◆ **DATA FOR THIS TASK**
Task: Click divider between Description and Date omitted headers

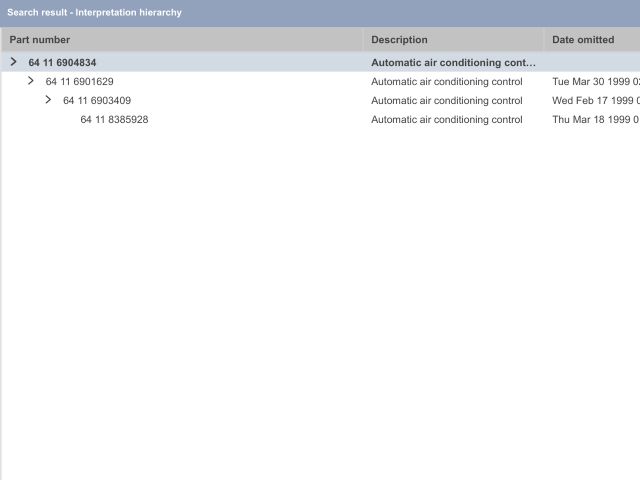Action: pyautogui.click(x=544, y=40)
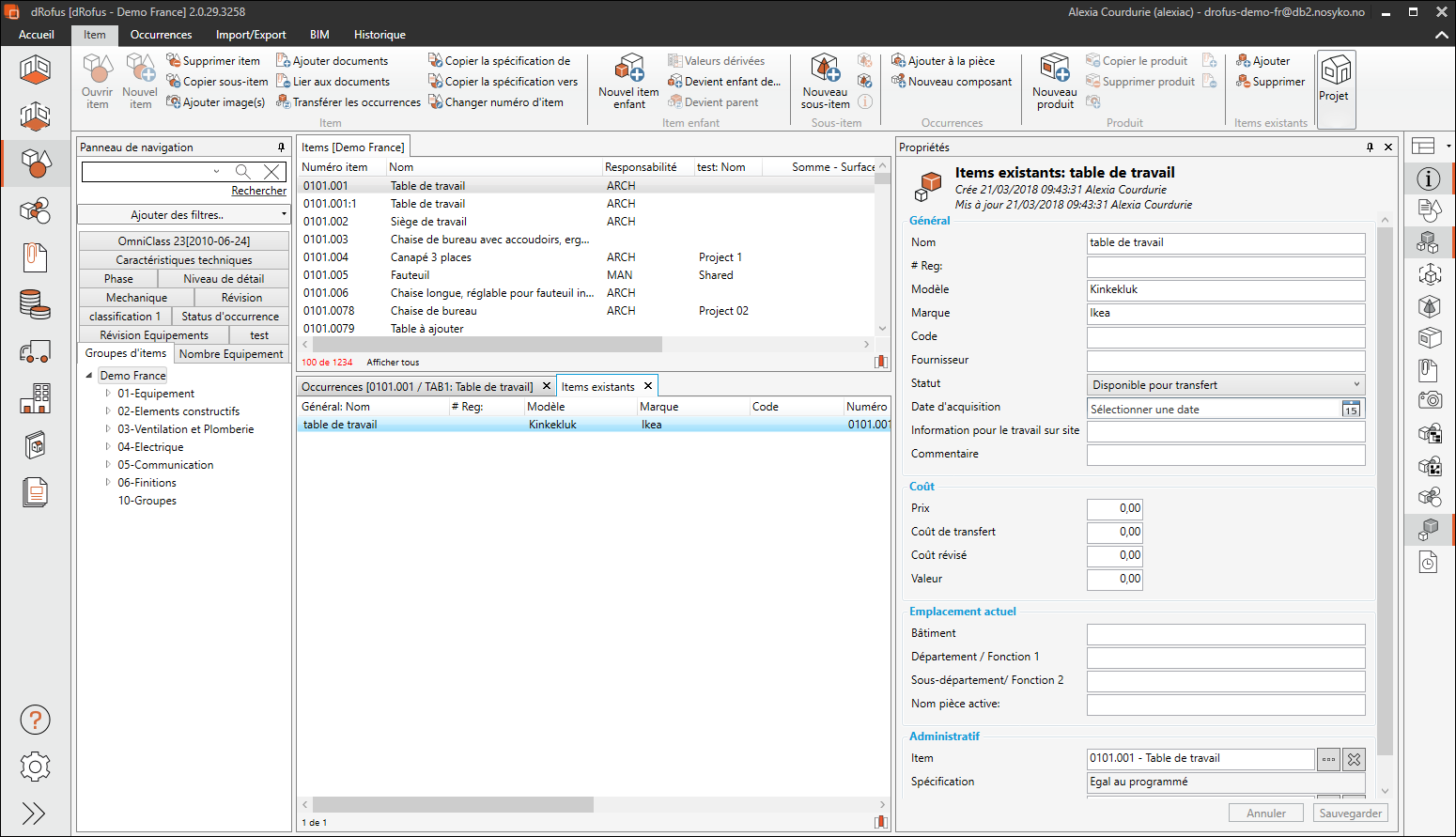Switch to the Occurrences ribbon tab
This screenshot has width=1456, height=837.
click(x=161, y=35)
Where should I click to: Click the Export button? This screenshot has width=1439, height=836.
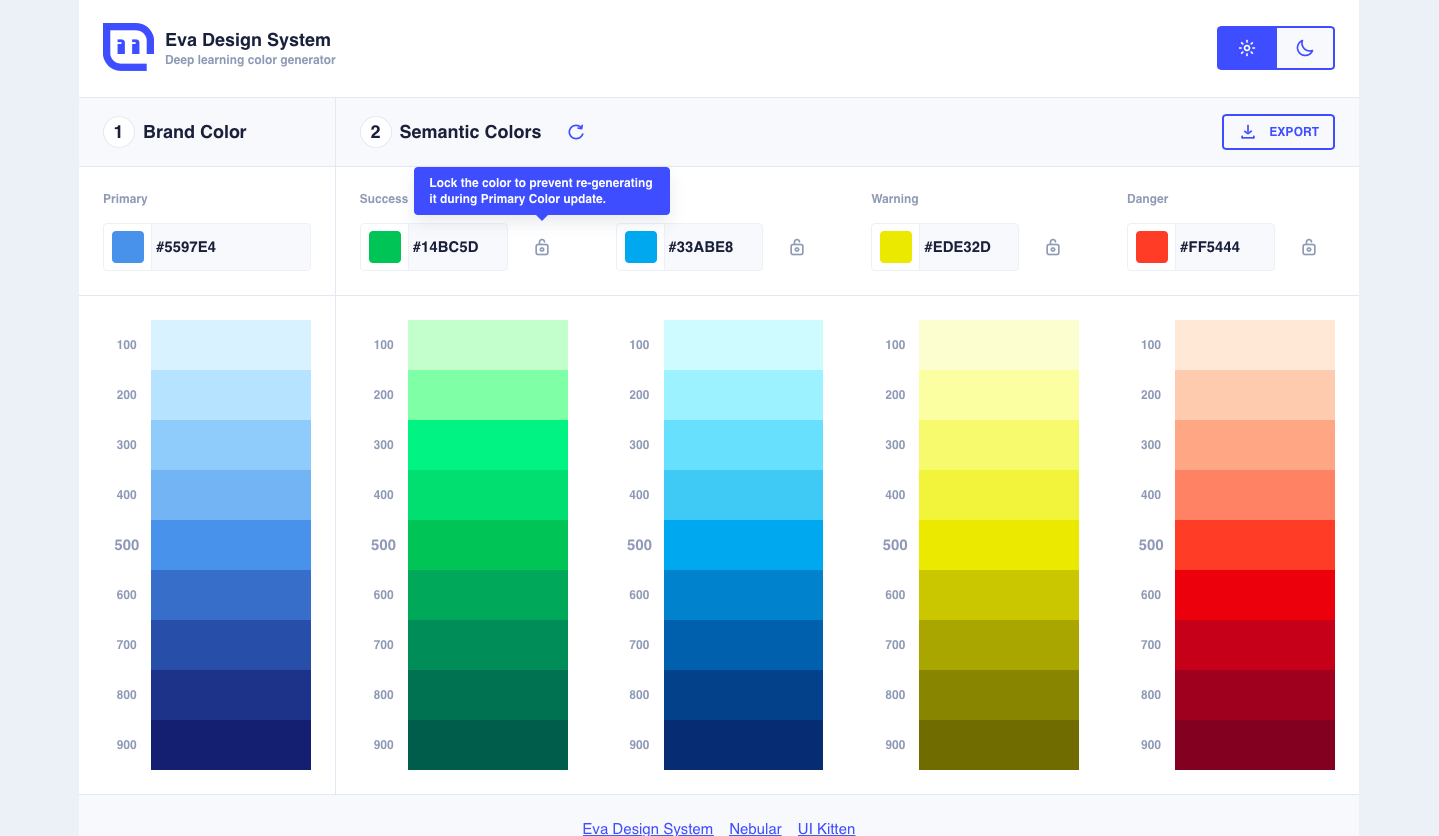(1278, 132)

◆ **TASK INSTRUCTIONS**
Each record should appear again exactly as it stands, with no picture included.

◆ **EXERCISE SOLUTION**
Task: Click divider between Description and Date omitted headers

Action: pyautogui.click(x=544, y=40)
Switch to the Occurrences ribbon tab
This screenshot has width=1456, height=837.
click(x=161, y=35)
Where should I click to: Click the Export button? This screenshot has width=1439, height=836.
(1278, 132)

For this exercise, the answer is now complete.